A proliferação de efeitos especiais nos filmes levou muito boa gente a decretar, nem que fosse por ironia e provocação, a morte dos actores: se passou a ser possível “fabricar” qualquer corpo (ou voz) por meios técnicos, para quê perder tempo (e dinheiro) com os caprichos de gente de carne e osso? Colocada assim, a questão é anedótica. Em todo o caso, remete-nos para uma conjuntura em que os parâmetros do trabalho dos actores mudaram de forma muito sensível. Não por causa de uma evolução meramente cinematográfica, mas sim através da contaminação da televisão e, em particular, da “reality TV”, com as suas “estrelas” tão instantâneas quanto efémeras.
O inglês Sacha Baron Cohen (n. 1971) foi um dos primeiros a compreender tal evolução. De tal modo que fez o filme Borat (2006), com realização de Larry Charles, como uma espécie de colagem perversa ao “espontaneísmo” da televisão e às regras dos “apanhados”. Para além do seu valor sintomático, os resultados talvez não pudessem deixar de ser um “fingimento” televisivo alicerçado num menosprezo militante pelo factor humano, utilizando o cinema como mero veículo de difusão.
Algo mudou com Brüno (de novo com a cumplicidade de Larry Charles). E não apenas porque Sacha Baron Cohen decide, desta vez, lidar com uma personagem que, além de ser um apresentador gay da televisão austríaca, atrai todo o género de clichés mediáticos e morais em torno da homossexualidade. Também porque Brüno é uma verdadeira comédia ou, pelo menos, um objecto em que as marcas dos “apanhados” se vão esbatendo para privilegiar um registo a meio caminho entre o documentário e o burlesco, porventura abrindo hipóteses para um novo género cinematográfico. Tudo isto, importa dizê-lo, valorizando o imenso talento de actor (e não apenas de entertainer televisivo) que distingue Sacha Baron Cohen.

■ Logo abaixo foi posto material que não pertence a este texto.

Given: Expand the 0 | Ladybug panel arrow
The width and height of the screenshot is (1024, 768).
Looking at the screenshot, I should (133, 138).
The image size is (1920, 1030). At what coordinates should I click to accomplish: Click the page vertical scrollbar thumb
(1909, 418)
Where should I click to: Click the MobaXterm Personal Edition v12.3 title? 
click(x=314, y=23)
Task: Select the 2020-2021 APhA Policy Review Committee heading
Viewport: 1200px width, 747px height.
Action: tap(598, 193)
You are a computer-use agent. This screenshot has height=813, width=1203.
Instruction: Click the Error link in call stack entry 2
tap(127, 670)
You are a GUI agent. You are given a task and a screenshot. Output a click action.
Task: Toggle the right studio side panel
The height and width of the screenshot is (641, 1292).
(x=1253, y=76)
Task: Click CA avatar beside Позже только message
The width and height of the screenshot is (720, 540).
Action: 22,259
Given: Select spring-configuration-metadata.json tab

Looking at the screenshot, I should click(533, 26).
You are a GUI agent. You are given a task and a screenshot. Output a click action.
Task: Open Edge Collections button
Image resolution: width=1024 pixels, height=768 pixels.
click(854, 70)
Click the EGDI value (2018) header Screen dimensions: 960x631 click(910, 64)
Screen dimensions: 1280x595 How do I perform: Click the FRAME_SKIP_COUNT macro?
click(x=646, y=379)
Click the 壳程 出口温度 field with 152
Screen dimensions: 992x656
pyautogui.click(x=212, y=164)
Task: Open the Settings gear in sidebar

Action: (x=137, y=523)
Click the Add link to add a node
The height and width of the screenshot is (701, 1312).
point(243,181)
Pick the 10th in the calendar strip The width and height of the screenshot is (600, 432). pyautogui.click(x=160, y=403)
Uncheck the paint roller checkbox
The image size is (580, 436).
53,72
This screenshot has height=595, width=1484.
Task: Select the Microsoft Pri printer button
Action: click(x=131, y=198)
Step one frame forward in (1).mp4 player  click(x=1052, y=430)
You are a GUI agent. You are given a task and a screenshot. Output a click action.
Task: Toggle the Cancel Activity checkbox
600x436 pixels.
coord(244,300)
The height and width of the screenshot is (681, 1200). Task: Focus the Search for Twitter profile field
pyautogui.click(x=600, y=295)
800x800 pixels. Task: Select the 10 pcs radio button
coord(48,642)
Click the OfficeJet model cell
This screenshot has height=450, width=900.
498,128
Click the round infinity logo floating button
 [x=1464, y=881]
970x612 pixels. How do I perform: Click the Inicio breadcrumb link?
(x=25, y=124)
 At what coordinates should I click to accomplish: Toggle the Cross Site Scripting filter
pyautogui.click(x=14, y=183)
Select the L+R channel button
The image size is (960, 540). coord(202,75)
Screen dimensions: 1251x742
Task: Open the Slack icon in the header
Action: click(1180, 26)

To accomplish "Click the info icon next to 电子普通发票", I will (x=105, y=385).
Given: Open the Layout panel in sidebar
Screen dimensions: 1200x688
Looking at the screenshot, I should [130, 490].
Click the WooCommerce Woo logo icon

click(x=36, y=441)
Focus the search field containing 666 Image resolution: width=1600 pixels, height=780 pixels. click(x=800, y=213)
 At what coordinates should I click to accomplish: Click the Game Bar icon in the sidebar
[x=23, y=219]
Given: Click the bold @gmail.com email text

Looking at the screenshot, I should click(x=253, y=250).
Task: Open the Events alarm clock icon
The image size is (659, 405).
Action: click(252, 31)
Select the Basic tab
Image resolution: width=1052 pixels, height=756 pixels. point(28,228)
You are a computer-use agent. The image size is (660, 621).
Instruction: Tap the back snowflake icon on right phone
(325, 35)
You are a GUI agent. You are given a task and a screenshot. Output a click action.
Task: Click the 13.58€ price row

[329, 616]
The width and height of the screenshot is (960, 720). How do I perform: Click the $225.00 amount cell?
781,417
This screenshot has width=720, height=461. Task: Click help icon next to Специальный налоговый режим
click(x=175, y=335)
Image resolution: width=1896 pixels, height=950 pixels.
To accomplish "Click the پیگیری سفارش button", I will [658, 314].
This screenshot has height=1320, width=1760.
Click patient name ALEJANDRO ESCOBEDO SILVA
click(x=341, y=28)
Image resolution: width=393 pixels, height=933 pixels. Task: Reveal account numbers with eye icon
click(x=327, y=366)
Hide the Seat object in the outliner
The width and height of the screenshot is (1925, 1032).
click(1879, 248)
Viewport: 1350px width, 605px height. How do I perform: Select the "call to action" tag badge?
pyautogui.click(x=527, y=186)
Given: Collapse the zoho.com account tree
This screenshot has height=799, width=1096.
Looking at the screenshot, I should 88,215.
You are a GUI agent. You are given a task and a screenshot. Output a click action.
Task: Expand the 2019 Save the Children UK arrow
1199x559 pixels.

Muitas polémicas (?) em torno de Brüno vão centrar-se numa dicotomia simplista e, no limite, paternalista. A saber: será que o filme “respeita” ou “desrespeita” os homossexuais? De facto, essa será uma mera manobra de diversão, já que o alvo preferencial do filme são os preconceitos dos heterossexuais. Nesse aspecto, Brüno acerta em cheio e resulta um feliz acontecimento.